Tree Fungus Identification

Written by crissi enger | 13/05/2017
Tree Fungus Identification
Trees with loss of needles and limbs (Image by Flickr.com, courtesy of Kevin Dooley)

There are numerous tree fungus diseases, and some trees are more susceptible to such diseases than others. Some types of tree fungus are very obvious whereas others can be a bit harder to recognise.

Types

Tree Fungus Identification
Leaf scorch (Image by Flickr.com, courtesy of Scott Robinson)

Some of the most common tree fungi are root and butt rot and verticillium wilt, which will not be seen until the tree is dying, whereas cankers, powdery mildew, sooty mould, leaf scorch, and needle casts (which only affect conifers) will be noticeable immediately.

Features

Each disease does look slightly different. Verticillium wilt starts in the soil and is an unseen disease that you will not notice until it travels up through the tree to the limbs, twigs, and leaves, causing wilting and death of the branches. By contrast, powdery mildew is a white substance that can easily be seen because it will coat the leaves and branches, causing those areas to die.

More Features

Tree Fungus Identification
Large canker on front of tree (Image by Flickr.com, courtesy of Diana)

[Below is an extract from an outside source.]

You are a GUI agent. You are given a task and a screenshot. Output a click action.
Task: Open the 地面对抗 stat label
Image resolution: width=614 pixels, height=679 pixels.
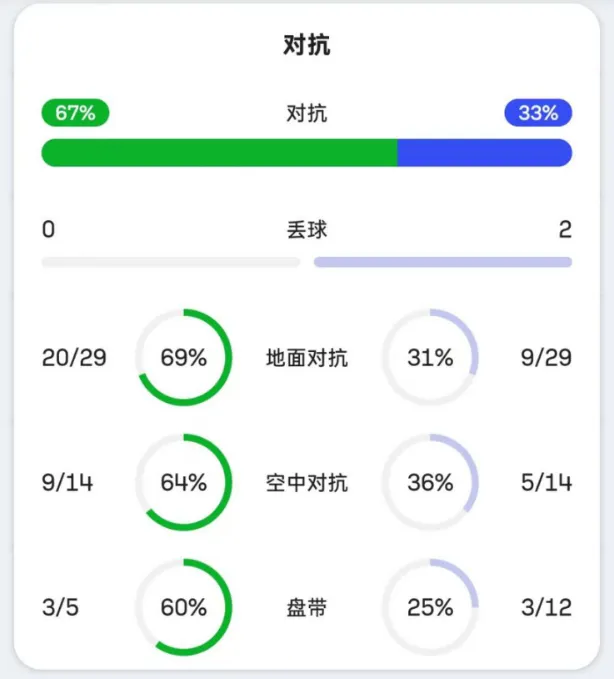pyautogui.click(x=307, y=358)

Root and butt rot will start in the soil and base of the trunk, eventually causing splitting of the trunk and discoloured sections of the tree that will look sunken and twisted. Cankers can appear anywhere on the trunk, branches, and twigs and will appear as open sores that may even ooze sap. Eventually, there will be discolouration of the infected areas.

Effects

Tree Fungus Identification
Dead, falling tree (Image by Flickr.com, courtesy of Jesse Dill)

All these diseases can kill trees. Over time there will be stunted or no new growth of twigs and leaves. Sores will become larger, and the base of an infected tree may begin to sink since the foundation will no longer be sound.

Prevention

Tree Fungus Identification
Healthy tree (Image by Flickr.com, courtesy of Diana)

The best way to prevent fungus from attacking your trees is to stop it before it happens. Make sure you water when necessary, but do not overwater. Regular fertilisation and pruning of your trees is also important.